**RECORDS TO USE:**

☆ ☆ ☆ ☆

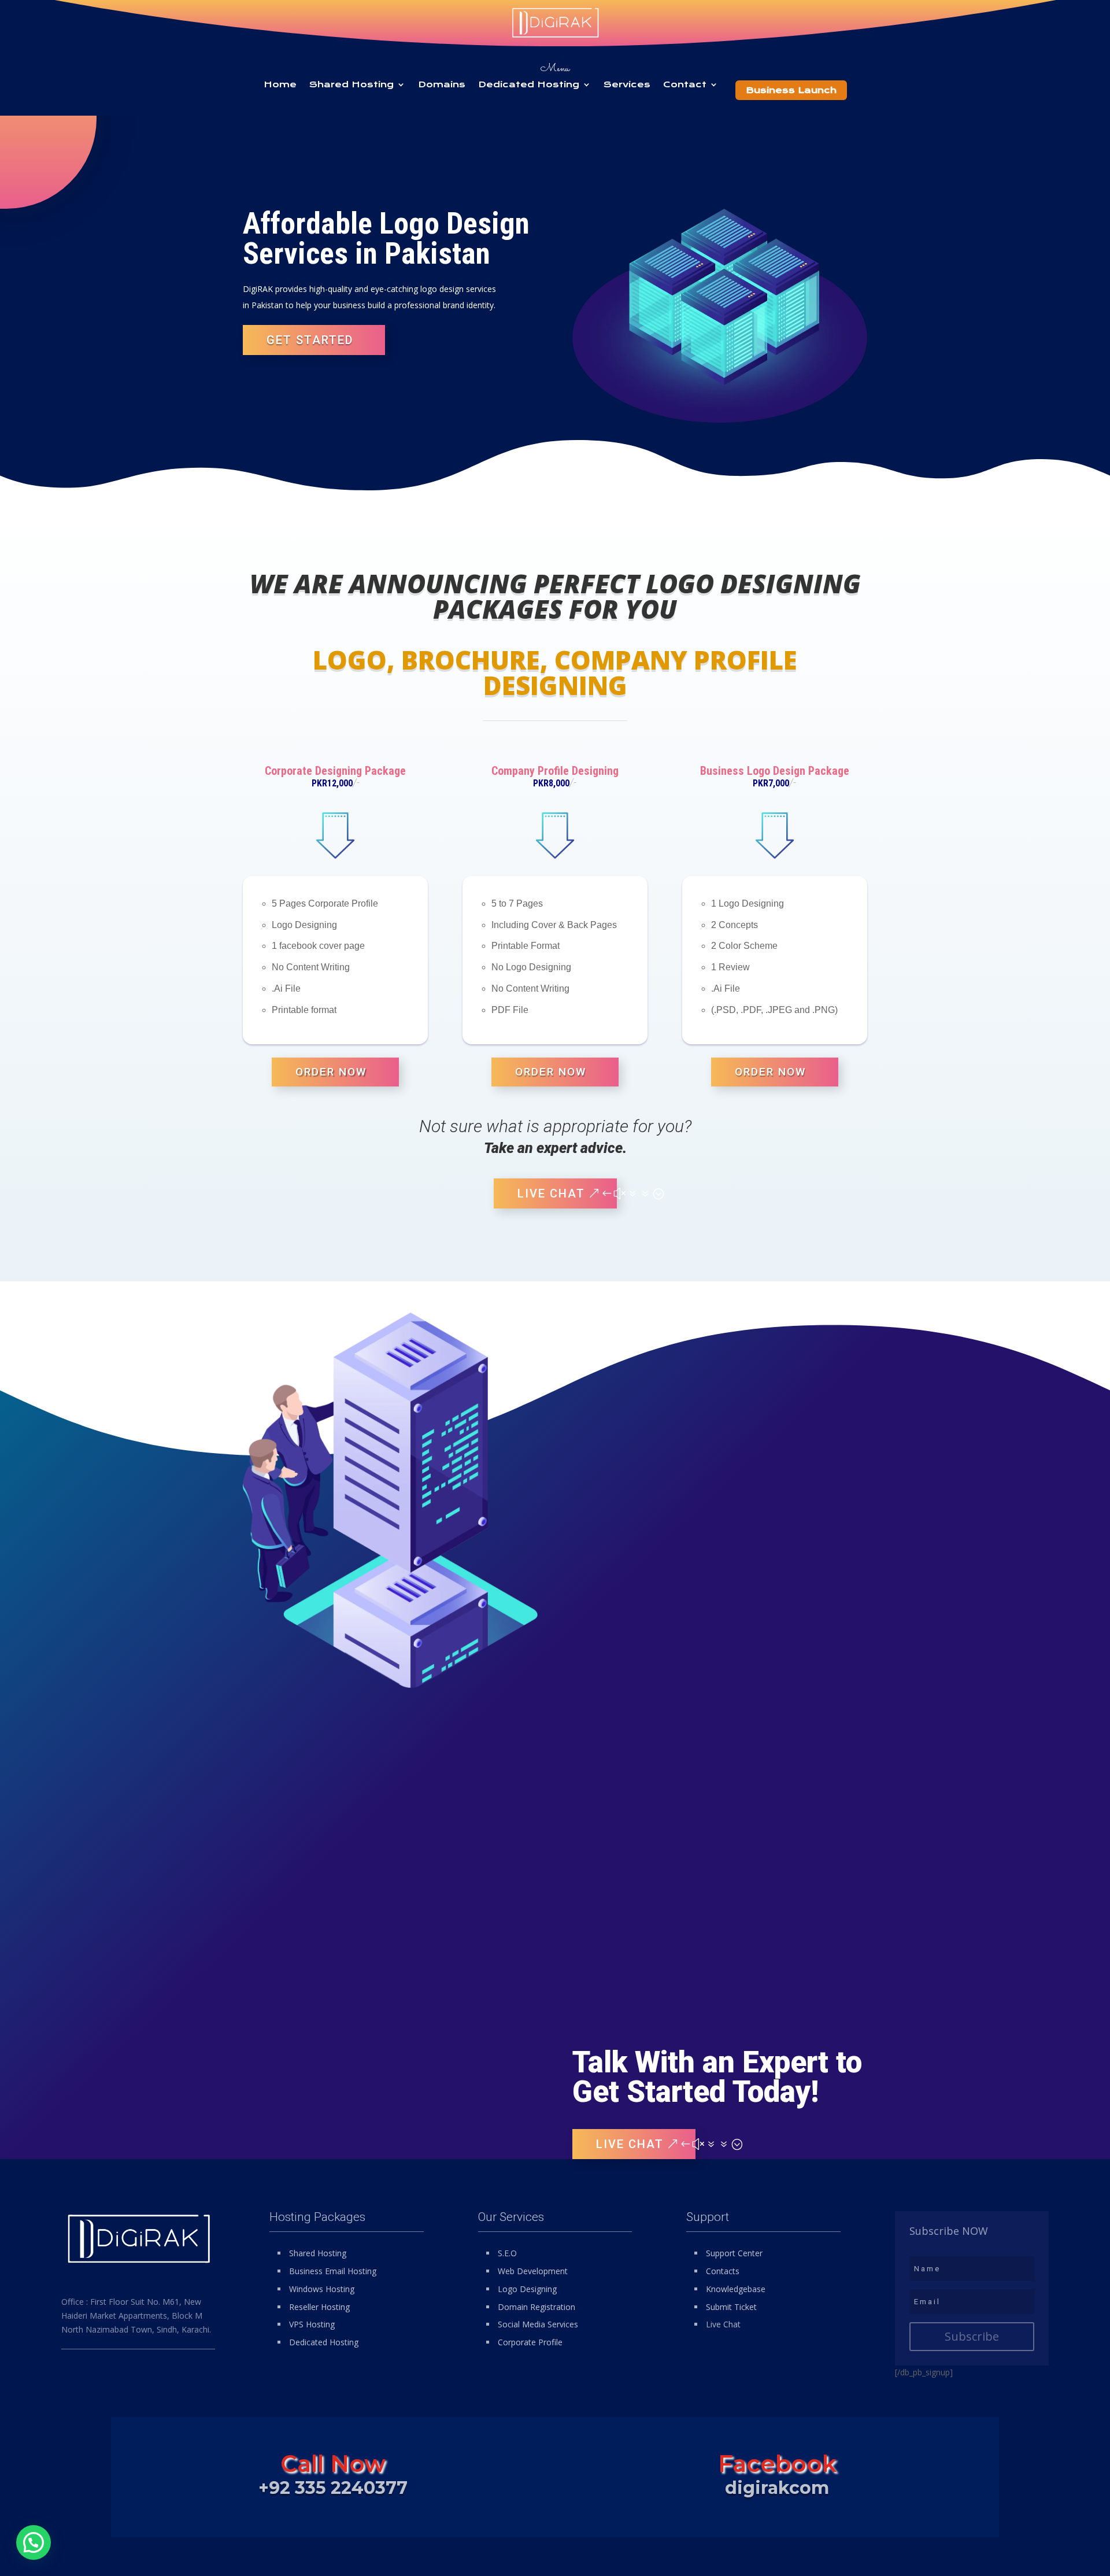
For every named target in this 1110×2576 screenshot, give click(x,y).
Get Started (310, 340)
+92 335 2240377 (333, 2488)
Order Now (331, 1071)
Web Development (533, 2270)
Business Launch (791, 90)
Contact (684, 85)
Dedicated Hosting (528, 85)
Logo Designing (527, 2288)
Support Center (734, 2253)
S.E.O (507, 2253)
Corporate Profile (530, 2342)
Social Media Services (538, 2324)
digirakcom (777, 2488)
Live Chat (551, 1193)
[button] (33, 2542)
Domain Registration (536, 2306)
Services (627, 85)
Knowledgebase (735, 2288)
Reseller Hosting (319, 2306)
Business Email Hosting (332, 2270)
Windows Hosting (321, 2288)
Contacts (722, 2270)
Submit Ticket (731, 2306)
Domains (441, 85)
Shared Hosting (351, 85)
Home (280, 85)
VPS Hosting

☆ ☆ ☆ ☆

**TASK GOAL:** Retype the full listing above precisely. Exclude each picture you find in it.

**ANSWER SPACE:**
For every named target in this 1110×2576 screenshot, give click(x,y).
Get Started (310, 340)
+92 335 2240377 (333, 2488)
Order Now (331, 1071)
Web Development (533, 2270)
Business Launch (791, 90)
Contact (684, 85)
Dedicated Hosting (528, 85)
Logo Designing (527, 2288)
Support Center (734, 2253)
S.E.O (507, 2253)
Corporate Profile (530, 2342)
Social Media Services (538, 2324)
digirakcom (777, 2488)
Live Chat (551, 1193)
[button] (33, 2542)
Domain Registration (536, 2306)
Services (627, 85)
Knowledgebase (735, 2288)
Reseller Hosting (319, 2306)
Business Email Hosting (332, 2270)
Windows Hosting (321, 2288)
Contacts (722, 2270)
Submit Ticket (731, 2306)
Domains (441, 85)
Shared Hosting (351, 85)
Home (280, 85)
VPS Hosting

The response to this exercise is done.